**Задания**
1 – Ответьте по фрагменту на вопросы:
(a) Когда поэт после долгой разлуки побывал на родине?
(b) Что большевики сняли с колокольни константиновской церкви?
(c) В скольких номерах «Правды» была напечатана поэма Демьяна Бедного?
2 – Назовите всех литераторов, кроме Есенина, которые упомянуты во фрагменте.
3 – Повторите без изменений часть фрагмента, начиная со слов «Сердце отозвалось болью — и» и вниз до слов «достойные ордена сатаны.».

**Фрагмент текста**
* * * *
От чего отказался Есенин-9

От чего отказался Есенин-9
ОТ ЧЕГО ОТКАЗАЛСЯ ЕСЕНИН
 
(Литературный анализ)
 
 
9.
 
Летом 1924 года, когда поэт после долгой разлуки побывал на родине, с колокольни константиновской церкви большевики уже сняли серебряный крест, и сердце отозвалось болью — сколько раз звонил он мальчишкой в здешний колокол под тихое ясное сияние старинного креста, сколько раз смотрел в небо над ним, сколько раз вглядывался в заокские дали, открывавшиеся за скатом церковной горы.
 
Дед сказал ему при встрече (понятно, прозаически, стихов сроду не сочинял): «Ты не коммунист?.. А сёстры стали комсомолки. Такая гадость! Просто удавись! Вчера иконы выбросили с полки. На церкви комиссар снял крест.
 
Теперь и Богу негде помолиться. Уж я хожу украдкой нынче в лес, Молюсь осинам… Может, пригодится…»
 
Сердце отозвалось болью — и уже боль эта давала знать о себе до тех пор, когда прохрипел двенадцатый час поэта, и всё это время взор и сознание его изо дня в день обжигались о кипящую лаву ненависти, с которой Русь советская, разгромив врагов внешних, принялась громить Русь уходящую, и с особой яростью — по строжайшему требованию тайного ленинского письма — священнослужителей и верующих, кто становился на защиту церквей.
 
В ход пошли разграбления и разрушения домов Божиих, аресты и высылки священников и прихожан, расстрелы и тюрьмы, нещадные погромы веры на собраниях и в печати, которые кишели клеветой, жестокостью и невежеством. Но и в этой адовой работе (спасибо Маяковскому за точнейшее определение!) встречались шедевры, достойные ордена сатаны.
 
В апреле-мае 1925 года в десяти номерах (!) большевистской «Правды» была напечатана поэма Демьяна Бедного под заголовком «Новый завет без изъяна Евангелиста Демьяна». Заглавие памфлета было кощунственным, и содержание богохульным не в меньшей степени. Как достаточно взрослые Вольтер и Гейне, уже в возрасте Маяковский и совсем молодой Пушкин — Бедный Демьян задался целью высмеять святыню православия — Евангелие.
 
Но если Господь не позволил совершить кощунство в полную силу таланта гениям, то посредственному пииту, отдавшему душу сатане и революции, сделать это было совершенно невозможно. Ему и другие советские стихи славы не принесли. Недаром Есенин дал ему
 
убийственную оценку в знаменитых «Стансах»:
 
Я вам не кенар!
Я поэт!
И не чета каким-то там Демьянам.
Пускай бываю иногда я пьяным,
Зато в глазах моих
Прозрений дивный свет.
* * * *
**Исходные данные**
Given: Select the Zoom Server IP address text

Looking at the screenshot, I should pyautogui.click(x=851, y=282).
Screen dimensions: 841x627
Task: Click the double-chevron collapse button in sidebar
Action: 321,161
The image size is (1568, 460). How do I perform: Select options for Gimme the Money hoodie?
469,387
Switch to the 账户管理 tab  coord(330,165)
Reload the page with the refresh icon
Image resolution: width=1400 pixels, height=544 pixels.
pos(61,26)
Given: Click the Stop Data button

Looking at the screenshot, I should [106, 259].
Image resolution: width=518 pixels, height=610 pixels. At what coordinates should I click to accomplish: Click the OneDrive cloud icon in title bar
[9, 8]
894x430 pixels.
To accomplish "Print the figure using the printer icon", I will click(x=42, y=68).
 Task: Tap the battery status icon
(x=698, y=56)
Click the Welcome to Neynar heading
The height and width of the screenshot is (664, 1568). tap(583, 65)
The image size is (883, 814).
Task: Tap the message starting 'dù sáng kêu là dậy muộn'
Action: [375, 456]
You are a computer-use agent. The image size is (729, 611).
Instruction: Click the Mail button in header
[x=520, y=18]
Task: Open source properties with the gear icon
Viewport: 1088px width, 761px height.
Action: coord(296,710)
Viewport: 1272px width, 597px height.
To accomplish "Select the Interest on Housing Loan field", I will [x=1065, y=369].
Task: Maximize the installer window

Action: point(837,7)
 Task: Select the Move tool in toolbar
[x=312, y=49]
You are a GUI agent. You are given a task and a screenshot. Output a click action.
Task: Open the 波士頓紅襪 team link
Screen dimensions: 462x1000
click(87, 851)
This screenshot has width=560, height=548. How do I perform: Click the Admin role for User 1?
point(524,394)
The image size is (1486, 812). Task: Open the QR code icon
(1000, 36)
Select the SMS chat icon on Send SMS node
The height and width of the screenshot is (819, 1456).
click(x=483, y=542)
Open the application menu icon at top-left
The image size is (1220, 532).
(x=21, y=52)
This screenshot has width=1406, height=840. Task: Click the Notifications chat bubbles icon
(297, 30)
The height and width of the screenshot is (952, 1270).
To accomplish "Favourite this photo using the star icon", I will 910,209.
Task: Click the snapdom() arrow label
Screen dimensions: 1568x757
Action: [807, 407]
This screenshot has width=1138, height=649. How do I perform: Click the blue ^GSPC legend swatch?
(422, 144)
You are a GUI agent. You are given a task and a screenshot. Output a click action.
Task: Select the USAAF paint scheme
* * * *
**Ответы**
1 –
(a) Летом 1924 года.
(b) Серебряный крест.
(c) В десяти номерах.

2 – Маяковский, Демьян Бедный, Вольтер, Гейне, Пушкин.

3 –
Сердце отозвалось болью — и уже боль эта давала знать о себе до тех пор, когда прохрипел двенадцатый час поэта, и всё это время взор и сознание его изо дня в день обжигались о кипящую лаву ненависти, с которой Русь советская, разгромив врагов внешних, принялась громить Русь уходящую, и с особой яростью — по строжайшему требованию тайного ленинского письма — священнослужителей и верующих, кто становился на защиту церквей.
 
В ход пошли разграбления и разрушения домов Божиих, аресты и высылки священников и прихожан, расстрелы и тюрьмы, нещадные погромы веры на собраниях и в печати, которые кишели клеветой, жестокостью и невежеством. Но и в этой адовой работе (спасибо Маяковскому за точнейшее определение!) встречались шедевры, достойные ордена сатаны.